- WORK INSTRUCTIONS:
Pick out every line in the data below that holds "header".

══ INPUT ══

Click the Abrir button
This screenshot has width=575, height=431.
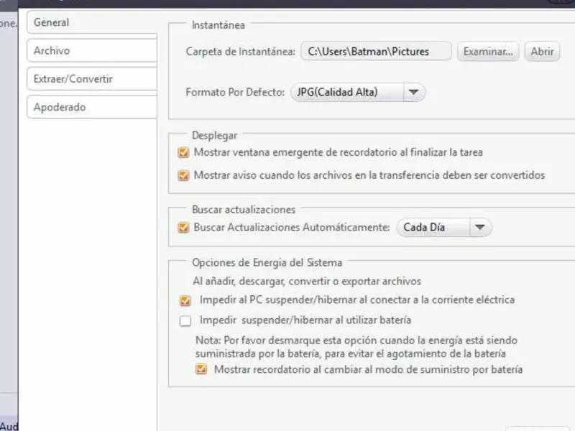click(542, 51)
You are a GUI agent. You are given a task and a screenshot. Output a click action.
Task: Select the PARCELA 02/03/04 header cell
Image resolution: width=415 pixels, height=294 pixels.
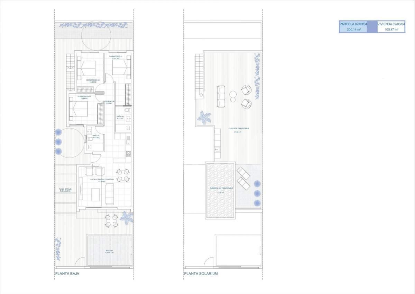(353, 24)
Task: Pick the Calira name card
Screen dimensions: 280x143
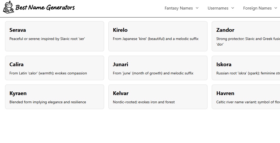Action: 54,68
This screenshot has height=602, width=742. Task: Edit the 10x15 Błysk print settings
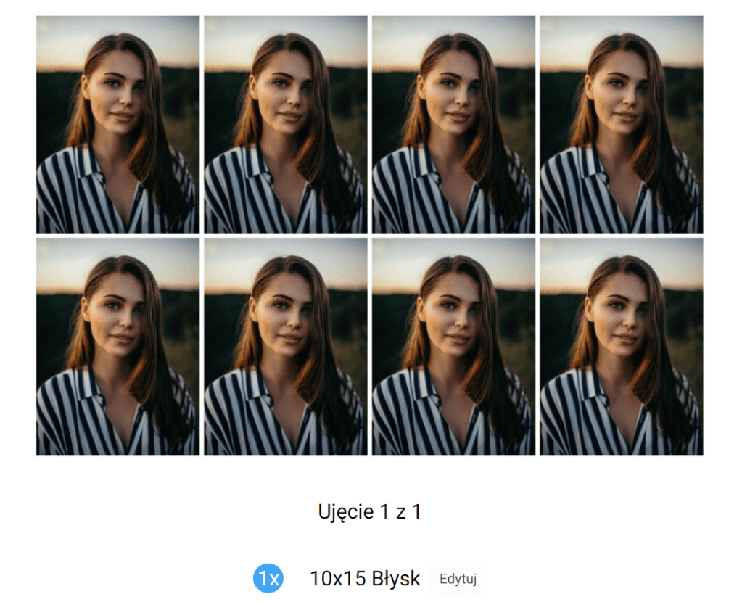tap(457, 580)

═══
══ INPUT ══

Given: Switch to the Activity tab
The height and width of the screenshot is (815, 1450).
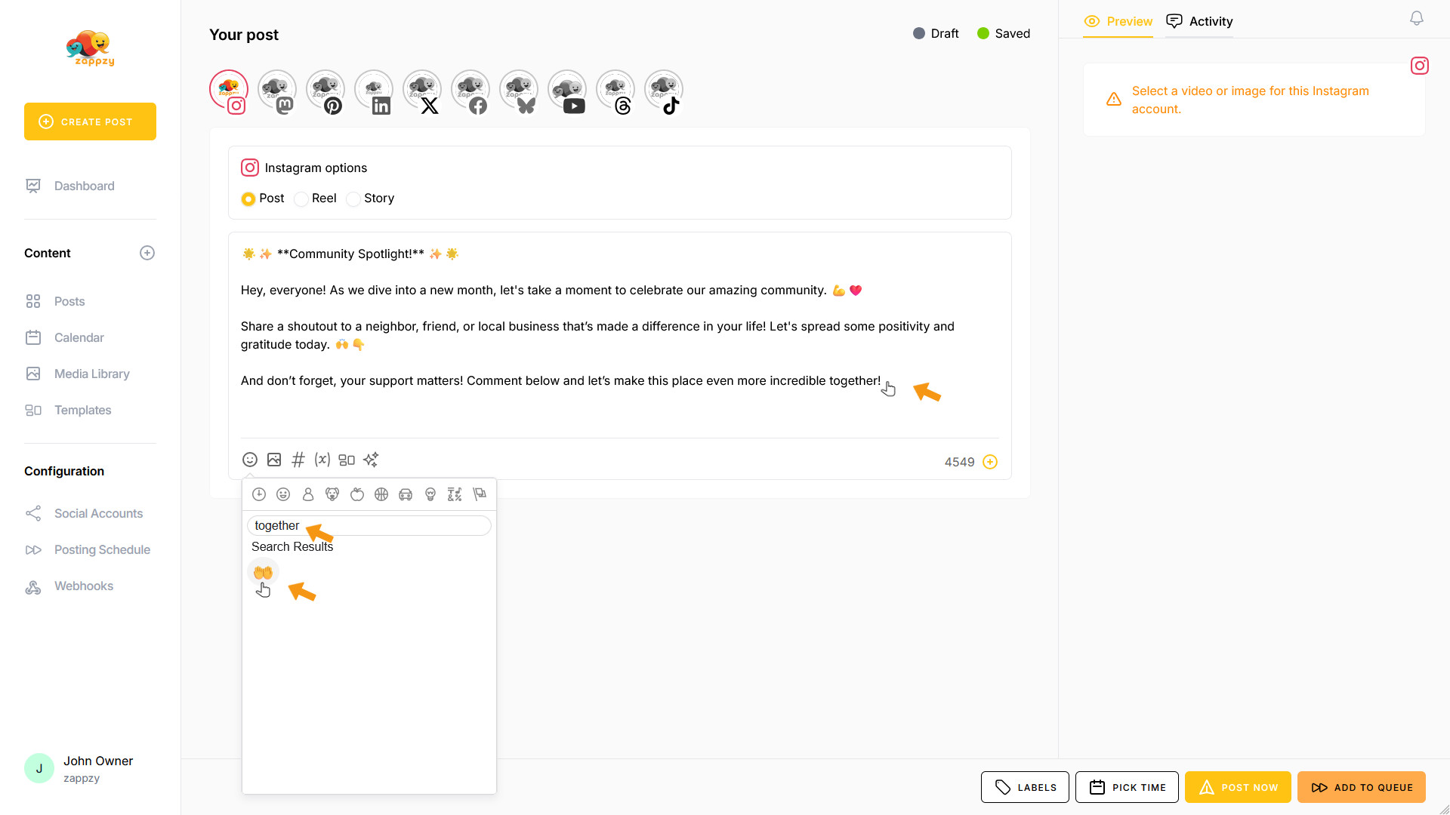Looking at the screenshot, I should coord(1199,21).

═══
══ INPUT ══

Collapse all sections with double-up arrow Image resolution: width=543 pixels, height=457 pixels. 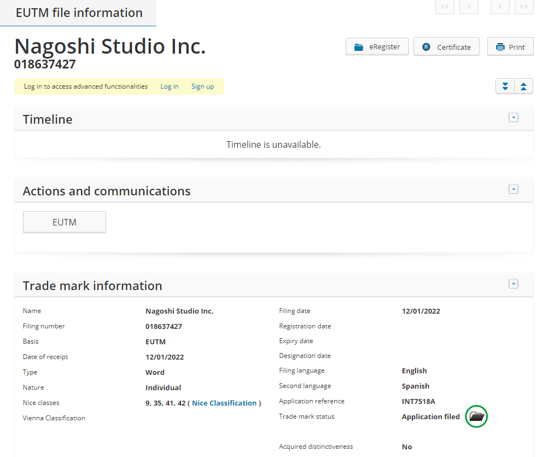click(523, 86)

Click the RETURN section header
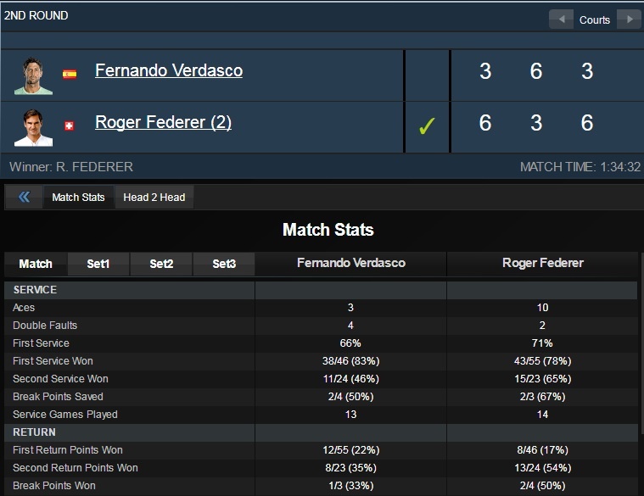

═══

- SOLUTION TO THIS TASK:
Task: Select the PARCELA 02/03/04 header cell
Click the RETURN section header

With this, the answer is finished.